But the wolf lay where it had fallen.

Is it time to reconsider David Carver’s God? Terry asked quietly. Stereo Terry now; she had a place in his head, and she also had a place on the wall under you MUST WEAR A HARDHAT.

“No,” he said. “It was a lucky shot, that’s all. Like the one-in-a-thousand at the carny when you actually do win your girlfriend the big stuffed panda-bear.”

Thought you said it was going high.

“Well, I was wrong, wasn’t I? Just like you used to tell me six or a dozen times every fucking day, you great bitch.” He was shocked by the hoarse, almost teary quality of his voice. “Wasn’t that pretty much your refrain 7 throughout the course of our charming union? You’re wrong, Johnny, you’re wrong, Johnny, you’re totally fucking wrong, Johnny?”

You left them, Terry’s voice said, and what stopped him was not the contempt he heard in that voice (which was, after all, only his own voice, his own mind up to its old bicameral tricks) but the despair.

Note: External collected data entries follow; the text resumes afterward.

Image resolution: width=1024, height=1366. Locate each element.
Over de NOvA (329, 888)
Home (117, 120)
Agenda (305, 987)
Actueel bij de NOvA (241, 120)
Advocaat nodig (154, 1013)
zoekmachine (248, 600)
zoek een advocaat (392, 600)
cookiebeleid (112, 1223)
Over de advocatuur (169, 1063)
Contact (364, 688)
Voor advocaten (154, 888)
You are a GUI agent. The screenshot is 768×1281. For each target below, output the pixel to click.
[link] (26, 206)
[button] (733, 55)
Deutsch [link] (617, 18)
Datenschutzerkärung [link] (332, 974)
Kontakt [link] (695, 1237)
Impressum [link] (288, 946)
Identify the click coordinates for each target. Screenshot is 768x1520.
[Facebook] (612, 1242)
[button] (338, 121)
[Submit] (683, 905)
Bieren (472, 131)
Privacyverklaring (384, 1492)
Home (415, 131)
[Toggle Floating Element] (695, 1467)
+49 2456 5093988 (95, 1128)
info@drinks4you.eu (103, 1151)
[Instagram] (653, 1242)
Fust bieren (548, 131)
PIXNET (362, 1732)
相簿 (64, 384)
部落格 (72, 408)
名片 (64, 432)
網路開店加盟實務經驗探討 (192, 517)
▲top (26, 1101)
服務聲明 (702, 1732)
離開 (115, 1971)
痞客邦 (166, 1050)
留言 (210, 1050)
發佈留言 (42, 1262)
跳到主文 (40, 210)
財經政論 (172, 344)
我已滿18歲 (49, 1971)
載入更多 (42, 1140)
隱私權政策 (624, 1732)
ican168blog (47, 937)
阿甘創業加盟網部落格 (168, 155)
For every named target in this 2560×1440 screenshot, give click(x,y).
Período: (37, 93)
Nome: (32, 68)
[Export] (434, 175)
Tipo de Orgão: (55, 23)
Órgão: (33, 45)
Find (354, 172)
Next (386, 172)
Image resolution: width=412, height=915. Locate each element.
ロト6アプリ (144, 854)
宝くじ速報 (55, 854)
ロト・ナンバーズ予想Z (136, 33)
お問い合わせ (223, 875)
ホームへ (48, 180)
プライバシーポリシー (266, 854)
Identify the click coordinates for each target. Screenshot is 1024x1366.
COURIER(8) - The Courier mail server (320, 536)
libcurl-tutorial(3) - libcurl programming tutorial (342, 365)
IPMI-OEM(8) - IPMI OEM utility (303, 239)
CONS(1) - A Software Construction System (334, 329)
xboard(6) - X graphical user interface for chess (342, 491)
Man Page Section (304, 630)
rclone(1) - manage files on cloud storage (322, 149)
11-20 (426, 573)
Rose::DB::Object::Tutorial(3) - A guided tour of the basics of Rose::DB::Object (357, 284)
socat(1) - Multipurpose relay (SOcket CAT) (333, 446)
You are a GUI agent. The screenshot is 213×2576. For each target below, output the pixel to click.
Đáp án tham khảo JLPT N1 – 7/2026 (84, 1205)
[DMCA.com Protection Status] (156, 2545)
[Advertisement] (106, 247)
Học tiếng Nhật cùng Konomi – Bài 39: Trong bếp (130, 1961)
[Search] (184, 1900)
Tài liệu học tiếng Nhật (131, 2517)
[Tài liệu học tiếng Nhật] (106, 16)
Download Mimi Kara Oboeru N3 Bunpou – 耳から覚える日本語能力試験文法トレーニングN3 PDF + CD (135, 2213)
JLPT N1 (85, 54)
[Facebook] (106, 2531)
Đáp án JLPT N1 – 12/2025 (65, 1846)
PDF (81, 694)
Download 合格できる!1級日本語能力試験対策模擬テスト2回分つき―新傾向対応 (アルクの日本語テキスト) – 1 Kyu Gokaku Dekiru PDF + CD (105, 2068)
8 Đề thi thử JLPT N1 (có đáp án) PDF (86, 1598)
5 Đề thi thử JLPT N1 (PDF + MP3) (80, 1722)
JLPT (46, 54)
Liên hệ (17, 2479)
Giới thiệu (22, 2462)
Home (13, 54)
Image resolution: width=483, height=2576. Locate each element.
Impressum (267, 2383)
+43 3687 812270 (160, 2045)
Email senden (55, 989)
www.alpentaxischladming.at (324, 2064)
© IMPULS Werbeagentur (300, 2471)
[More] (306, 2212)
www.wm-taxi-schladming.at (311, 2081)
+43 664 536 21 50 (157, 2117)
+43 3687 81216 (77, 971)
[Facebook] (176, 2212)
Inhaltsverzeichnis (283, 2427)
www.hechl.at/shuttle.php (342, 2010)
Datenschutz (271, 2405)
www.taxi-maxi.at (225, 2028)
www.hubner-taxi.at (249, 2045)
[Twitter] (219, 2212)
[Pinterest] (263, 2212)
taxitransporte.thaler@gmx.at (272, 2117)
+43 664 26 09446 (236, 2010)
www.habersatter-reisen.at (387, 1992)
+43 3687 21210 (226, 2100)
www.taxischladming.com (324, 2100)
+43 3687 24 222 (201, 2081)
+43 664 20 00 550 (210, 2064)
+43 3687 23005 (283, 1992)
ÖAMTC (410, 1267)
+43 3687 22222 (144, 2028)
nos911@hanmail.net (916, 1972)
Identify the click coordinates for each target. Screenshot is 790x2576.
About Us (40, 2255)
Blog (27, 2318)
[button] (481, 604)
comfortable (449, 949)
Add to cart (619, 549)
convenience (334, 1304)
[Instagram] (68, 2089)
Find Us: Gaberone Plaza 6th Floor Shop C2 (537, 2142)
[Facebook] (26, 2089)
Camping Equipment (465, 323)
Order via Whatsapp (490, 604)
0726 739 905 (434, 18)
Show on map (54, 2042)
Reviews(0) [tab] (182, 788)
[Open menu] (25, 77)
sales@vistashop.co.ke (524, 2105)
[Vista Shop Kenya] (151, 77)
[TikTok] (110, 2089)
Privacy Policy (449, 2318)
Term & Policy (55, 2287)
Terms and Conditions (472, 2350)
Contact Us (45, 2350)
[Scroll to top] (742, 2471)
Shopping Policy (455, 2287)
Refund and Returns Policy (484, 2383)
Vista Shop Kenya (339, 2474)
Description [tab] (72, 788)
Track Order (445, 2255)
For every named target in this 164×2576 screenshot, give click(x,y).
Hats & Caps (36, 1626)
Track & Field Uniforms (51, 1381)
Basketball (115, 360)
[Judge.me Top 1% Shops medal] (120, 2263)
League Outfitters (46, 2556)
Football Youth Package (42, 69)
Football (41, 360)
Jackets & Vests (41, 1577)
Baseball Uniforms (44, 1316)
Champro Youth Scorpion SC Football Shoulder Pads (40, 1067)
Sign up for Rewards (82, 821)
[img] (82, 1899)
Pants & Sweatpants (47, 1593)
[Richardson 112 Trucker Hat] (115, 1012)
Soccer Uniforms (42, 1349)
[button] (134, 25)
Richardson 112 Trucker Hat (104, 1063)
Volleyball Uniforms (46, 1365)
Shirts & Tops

You left them to die. Worse, you continue to deny God even after you called on him.., and he answered.

What kind of man are you?

“A man who knows the difference between God and a free-throw,” he told the woman with the strawberry-blond hair and the bullet-hole in her lab coat. “A man who also knows enough to get while the getting’s good.” He waited for Terry to respond. Terry didn’t. He considered what had just happened a final time, scanning it with his nearly perfect recall, and found nothing but his own arm, which apparently hadn’t forgotten everything it had learned about throwing a fastball, and an ordinary Craftsman hammer. No blue light. No Cecil B. DeMille special effects.

No London Philharmonic swelling with a hundred violins’ worth of phony awe in the background. The terror and emptiness and despair he felt were transitory emotions; they would pass. What he was going to do right now was divorce the ATV from the ore-cart behind it, using the hammer to knock loose the cotter-pin coupling. What he was going to do next was get the ATV running and get the hell out of this creepy little- “Not bad, ace,” said a voice from the doorway.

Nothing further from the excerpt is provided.